# How big of piece of shrimp for whitting



## ndodd1187 (Nov 9, 2014)

How big of a piece of shrimp should i use for whitting. I am surf fishing from NMB to HBSP. Typically using a double dropper loop. Was using blood worms to great success, but its getting expensive when i go fishing ever day. Or any other tips would be appreciated. Thanks


----------



## The Skink (Mar 9, 2009)

I put a piece big enough to cover the curl of the hook.

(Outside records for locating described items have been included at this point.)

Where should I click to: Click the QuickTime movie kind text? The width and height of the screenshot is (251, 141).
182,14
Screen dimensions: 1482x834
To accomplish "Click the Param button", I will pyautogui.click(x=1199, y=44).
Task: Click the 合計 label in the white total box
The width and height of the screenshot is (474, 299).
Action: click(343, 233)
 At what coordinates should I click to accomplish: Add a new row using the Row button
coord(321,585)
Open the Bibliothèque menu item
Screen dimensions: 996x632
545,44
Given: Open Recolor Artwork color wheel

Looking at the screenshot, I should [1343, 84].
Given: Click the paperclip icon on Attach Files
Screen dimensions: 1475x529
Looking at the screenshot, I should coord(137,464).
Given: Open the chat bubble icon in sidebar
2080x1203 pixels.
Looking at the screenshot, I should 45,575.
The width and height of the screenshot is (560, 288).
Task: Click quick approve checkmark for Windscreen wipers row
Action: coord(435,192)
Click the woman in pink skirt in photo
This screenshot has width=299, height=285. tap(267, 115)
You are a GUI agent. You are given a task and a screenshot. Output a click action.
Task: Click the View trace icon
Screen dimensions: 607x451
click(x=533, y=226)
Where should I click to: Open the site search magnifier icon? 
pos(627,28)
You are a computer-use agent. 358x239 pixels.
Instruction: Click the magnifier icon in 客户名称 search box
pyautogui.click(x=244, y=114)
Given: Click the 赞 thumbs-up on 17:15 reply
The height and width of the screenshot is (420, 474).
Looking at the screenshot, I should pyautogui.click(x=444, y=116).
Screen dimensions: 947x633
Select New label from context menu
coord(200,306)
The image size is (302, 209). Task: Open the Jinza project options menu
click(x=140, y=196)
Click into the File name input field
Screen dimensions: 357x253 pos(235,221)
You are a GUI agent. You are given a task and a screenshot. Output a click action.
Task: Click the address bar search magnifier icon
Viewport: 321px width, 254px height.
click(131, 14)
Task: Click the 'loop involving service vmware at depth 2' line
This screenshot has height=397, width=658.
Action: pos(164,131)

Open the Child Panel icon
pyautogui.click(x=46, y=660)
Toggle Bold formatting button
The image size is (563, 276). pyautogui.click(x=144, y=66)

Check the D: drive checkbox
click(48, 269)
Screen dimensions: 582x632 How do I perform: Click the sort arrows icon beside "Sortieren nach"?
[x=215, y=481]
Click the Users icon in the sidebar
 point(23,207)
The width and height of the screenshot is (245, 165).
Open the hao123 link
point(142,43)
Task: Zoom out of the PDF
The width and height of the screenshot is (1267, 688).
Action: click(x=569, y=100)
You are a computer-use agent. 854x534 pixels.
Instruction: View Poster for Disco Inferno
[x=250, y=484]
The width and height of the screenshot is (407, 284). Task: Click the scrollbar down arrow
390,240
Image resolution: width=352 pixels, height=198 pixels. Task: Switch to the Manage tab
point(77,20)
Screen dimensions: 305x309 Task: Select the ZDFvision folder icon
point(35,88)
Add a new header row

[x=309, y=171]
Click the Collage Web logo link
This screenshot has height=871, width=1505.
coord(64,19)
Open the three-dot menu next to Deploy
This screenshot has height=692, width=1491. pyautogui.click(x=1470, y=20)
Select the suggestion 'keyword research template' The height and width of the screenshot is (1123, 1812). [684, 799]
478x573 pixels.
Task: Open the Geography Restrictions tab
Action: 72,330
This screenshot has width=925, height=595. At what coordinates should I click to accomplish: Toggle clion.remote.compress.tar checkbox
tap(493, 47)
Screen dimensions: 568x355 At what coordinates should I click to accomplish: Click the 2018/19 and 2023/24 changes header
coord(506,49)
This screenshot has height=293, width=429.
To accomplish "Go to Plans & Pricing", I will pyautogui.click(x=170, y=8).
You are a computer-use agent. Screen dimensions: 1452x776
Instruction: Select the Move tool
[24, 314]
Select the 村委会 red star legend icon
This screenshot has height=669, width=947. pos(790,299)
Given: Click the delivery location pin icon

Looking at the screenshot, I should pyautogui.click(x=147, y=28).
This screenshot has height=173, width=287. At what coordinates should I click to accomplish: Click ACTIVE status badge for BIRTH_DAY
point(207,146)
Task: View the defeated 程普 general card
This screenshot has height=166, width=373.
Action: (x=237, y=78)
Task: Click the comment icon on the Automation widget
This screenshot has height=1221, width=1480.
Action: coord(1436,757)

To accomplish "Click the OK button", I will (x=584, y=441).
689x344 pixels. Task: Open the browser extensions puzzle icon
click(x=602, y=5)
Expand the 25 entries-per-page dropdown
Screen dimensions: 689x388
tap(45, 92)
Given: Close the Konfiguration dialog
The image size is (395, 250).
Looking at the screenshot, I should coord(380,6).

Too big and the other fish will grab it and tear it off the hook without ever getting the hook in their mouths


----------



## John Smith_inFL (Nov 22, 2009)

LOL if you are fishing every day, you will soon discover what size bait to use for whiting. (sea mullet)
They are bottom feeders. Sucking up small bits of shell fish, sandfleas, and other things that live in the sand.
As you know, they have small mouths. So in my personal experience, I only use a 3/4" chunk of shrimp plus I have had
great success with FISHBITES as the appetizer. (this is in FLORIDA).
Tight Lines and a Warm Welcome to the site !!


----------



## The Skink (Mar 9, 2009)

also: use local shrimp. not that pre-packaged Guatemalan freshwater farm raised shrimp that some people around here sell


----------



## John Smith_inFL (Nov 22, 2009)

"Catching' is a matter of 'finding'. 'Finding' is a matter of 'knowledge"

- BUT -

Catching a fish that you found, is a matter of SKILL !!!



lol jot that down


----------



## ndodd1187 (Nov 9, 2014)

Thanks all. Yeah i only work the weekends, so i pretty much fish the rest of the week. Ive lived in Murrells Inlet or North Myrtle for about 4 years now and am just now finally getting the hang of surf fishing.


----------



## The Skink (Mar 9, 2009)

ndodd1187 said:


> Thanks all. Yeah i only work the weekends, so i pretty much fish the rest of the week. Ive lived in Murrells Inlet or North Myrtle for about 4 years now and am just now finally getting the hang of surf fishing.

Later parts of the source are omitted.